When we talk to customers, they say they'll increase their loyalty to a gas station if we come up with new ways to improve the shopping experience, Chris Suess, manager of global refueling innovations for Shell, told CSP Daily News. They want us to make it quicker, easier and faster.
The Pay By Touch biometric [image-nocss] technology Shell has installed verifies personal identity using biometrics, the measurement of unique physical and behavioral characteristics. In this case, a finger scan is used to pay for a fuel purchase from an existing financial account of the driver's choice: eCheck (a direct debit from a checking account), Shell Card or Shell MasterCard. San Francisco-based Pay By Touch provides biometric authentication, personalized marketing and payment solutions.
Because the driver must be physically present to conduct the transaction, we will be able to reduce the risk of fraud and make transactions safer for our customers, added Suess. An added plus for retailers is how customers can opt to bypass the major credit cards and the fees that come with them, he said.
Drivers sign up at www.shell.com/paybytouch or on site the first time they visit a Pay By Touch-outfitted station. Drivers can begin transacting immediately.
Shell is also piloting retail information and entertainment (infotainment) technologies to help enhance customer experiences and to educate them about the importance of fuel quality. To reach customers accustomed to multitasking with cell phones, computers, PDAs, iPods and other communication and entertainment formats, Shell has installed FuelCast digital pump-screens at nearly 300 U.S. Shell-branded locations.
These broadcasts offer a mix of programming, in-store promotions and advertising, allowing customers to get the latest score or breaking news as they fill up. To check it out, customers can go to any Pay By Touch-outfitted location, as FuelCast is available at all the same sites.
We know our customers, on average, are only with us for less than five minutes, but it is important to Shell that its customers get the most from their money and their time, said Suess. Features such as FuelCast, or REEP, make the experience more enjoyable and memorable.
REEP (Real-Time Rewards at Shell) delivers instant rewards to customers, including fuel-price rollbacks or discounts, car wash discounts or receipt-based coupons for c-store items. These offers are communicated to customers at the pump through an electronic display on the pump screen during the fillup process. REEP also delivers messaging about the benefits of Shell quality fuels and the rebates that can be earned by using the Shell MasterCard.

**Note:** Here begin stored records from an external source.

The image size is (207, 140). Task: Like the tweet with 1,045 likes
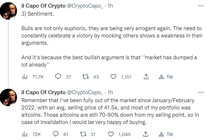tap(111, 134)
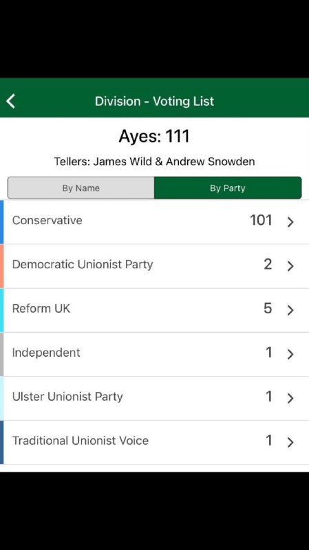Select the Traditional Unionist Voice label
Screen dimensions: 309x550
point(81,441)
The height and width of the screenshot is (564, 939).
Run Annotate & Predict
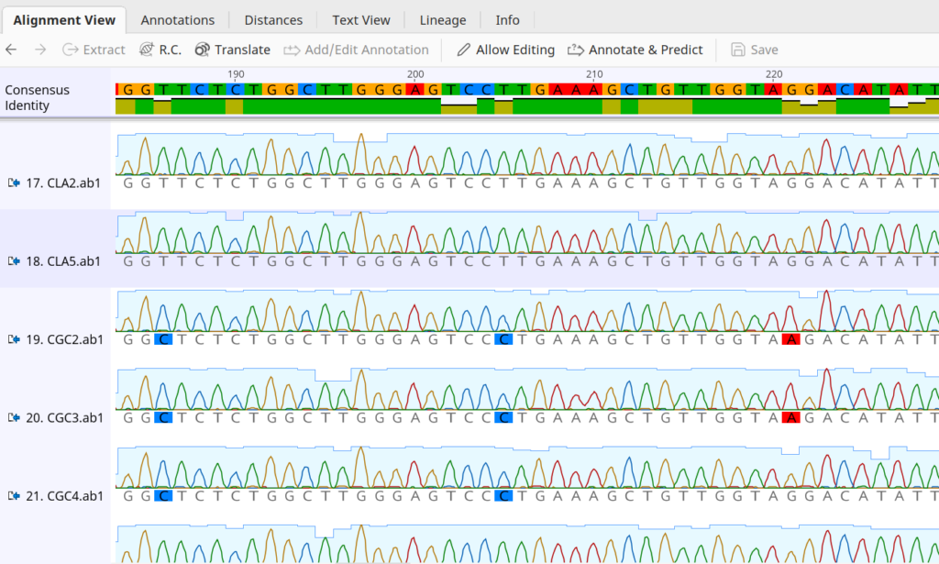point(635,50)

Shell is also exploring handheld technologies for attendants in Central America, India and Indonesia. Similar to customer service models seen in restaurants in Europe or at U.S. car rental agencies, the attendant uses a wireless card scanner to process payment at the car window, allowing customers to stay in the vehicle and to keep their credit or debit card in sight at all times.

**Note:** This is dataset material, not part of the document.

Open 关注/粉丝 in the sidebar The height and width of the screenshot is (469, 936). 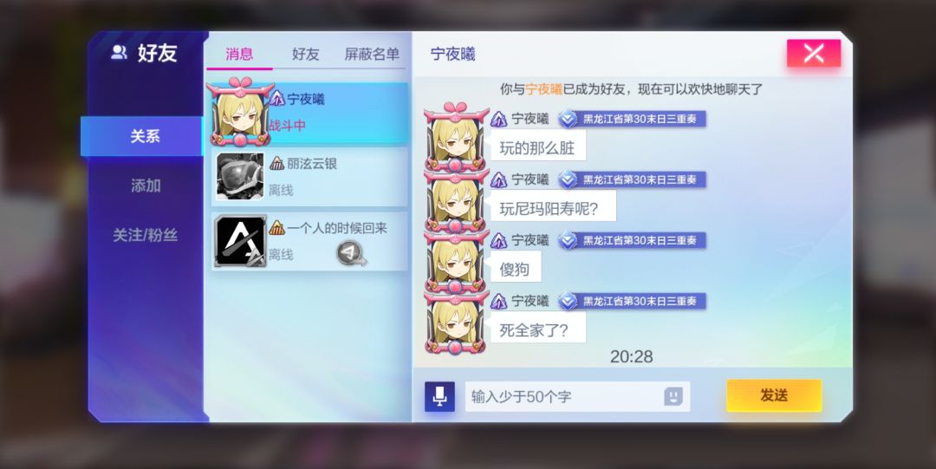tap(146, 236)
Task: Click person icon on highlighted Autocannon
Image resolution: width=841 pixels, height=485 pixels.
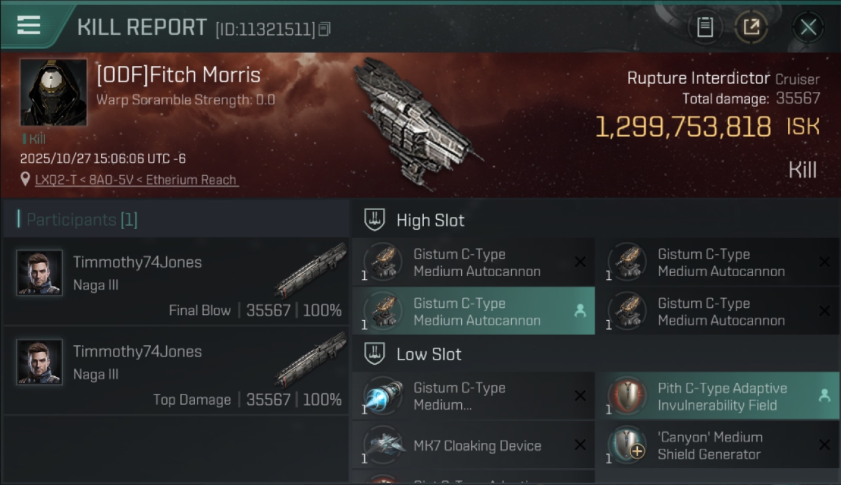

Shell is conducting these various payment and infotainment tests to determine what resonates most with our customers so that we can make the right decisions about what to adopt across our various markets around the world, said Suess. We want Shell to be the first choice for motorists, and we aim to achieve that with operational excellence. That involves having the right people in place, first and foremost; but it also requires keeping stride, if not staying ahead of the curve, where technology is concerned.